The title refers to the famous anecdote about Marissa Mayer testing 40 shades of blue to determine the right color for the links. (Unfortunately I am colorblind, I know just one blue.)

Mayer is famous for many things at Google, but the one that always sticks out – and defines her in some ways – is the “Forty Shades of Blue” episode.

she ordered that 40 different shades of blue would be randomly shown to each 2.5% of visitors; Google would note which colour earned more clicks. And that was how the blue colour you see in Google Mail and on the Google page was chosen.

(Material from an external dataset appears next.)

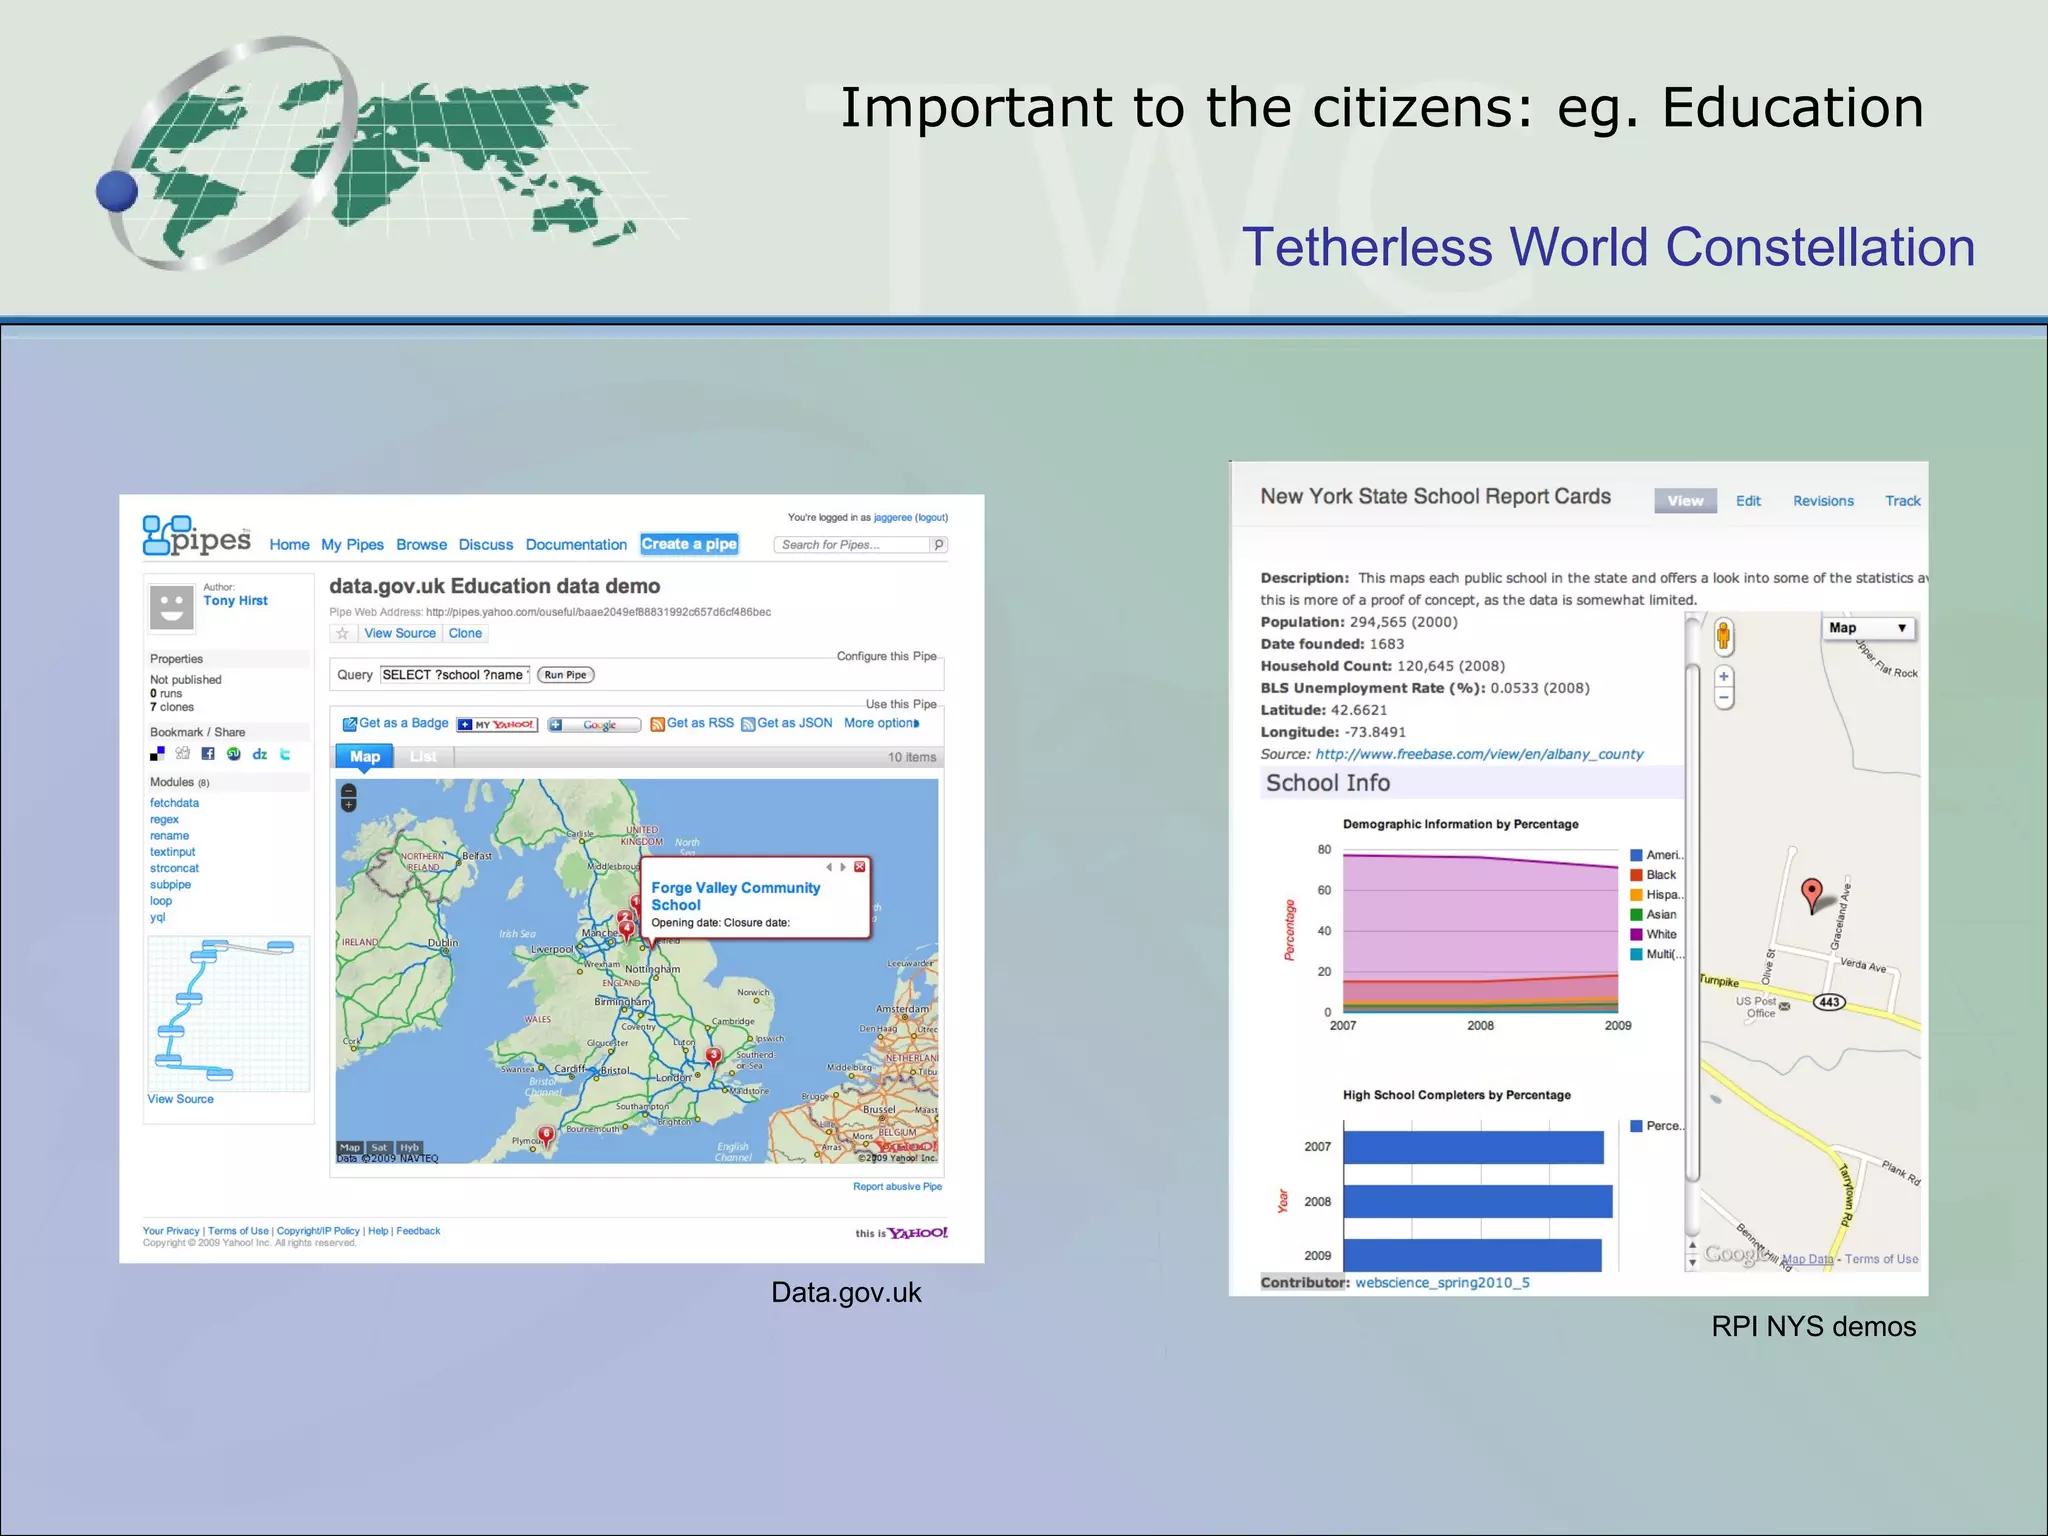Click the favorite star icon beside View Source
This screenshot has height=1536, width=2048.
pos(342,633)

Thousands of such tests happen in the web world, every website running multiple experiments in a day. Contrary to what most in webapp development may believe AB testing does not have its origins in webapp world. It is simply an application of statistical testing, Randomized Control Trial, to determine if a ‘treatment’ made a difference on the performance of treatment group compared to performance of control group.

The simplest test is testing if the observed difference between the two sample means are statistically significant. What that means is measuring the probability, p-value, the difference is just random. If p-value is less than a preset level we declare the treatment made a difference.

Does it matter if the results are statistically significant? See here why it does not:

“I have published about 800 papers in peer-reviewed journals and every single one of them stands and falls with the p-value. And now here I find a p-value of 0.0001, and this is, to my way of thinking, a completely nonsensical relation.”

Should you test 40 shades of blue to find the one that produces most click-thrus or conversions? xkcd has the answer:

Can Ms. Mayer test the way out of Yahoo’s current condition? Remember all these split testing are about finding lower hanging fruits not quantum leaps. And as Jim Manzi wrote in his book Uncontrolled,

Perhaps the single most important lesson I learned in commercial experimentation, and that I have since seen reinforced in one social science discipline after another, is that there is no magic. I mean this in a couple of senses. First, we are unlikely to discover some social intervention that is the moral equivalent of polio vaccine. There are probably very few such silver bullets out there to be found. And second, experimental science in these fields creates only marginal improvements. A failing company with a poor strategy cannot blindly experiment its way to success …

You can’t make up for poor strategy with incessant experimentation.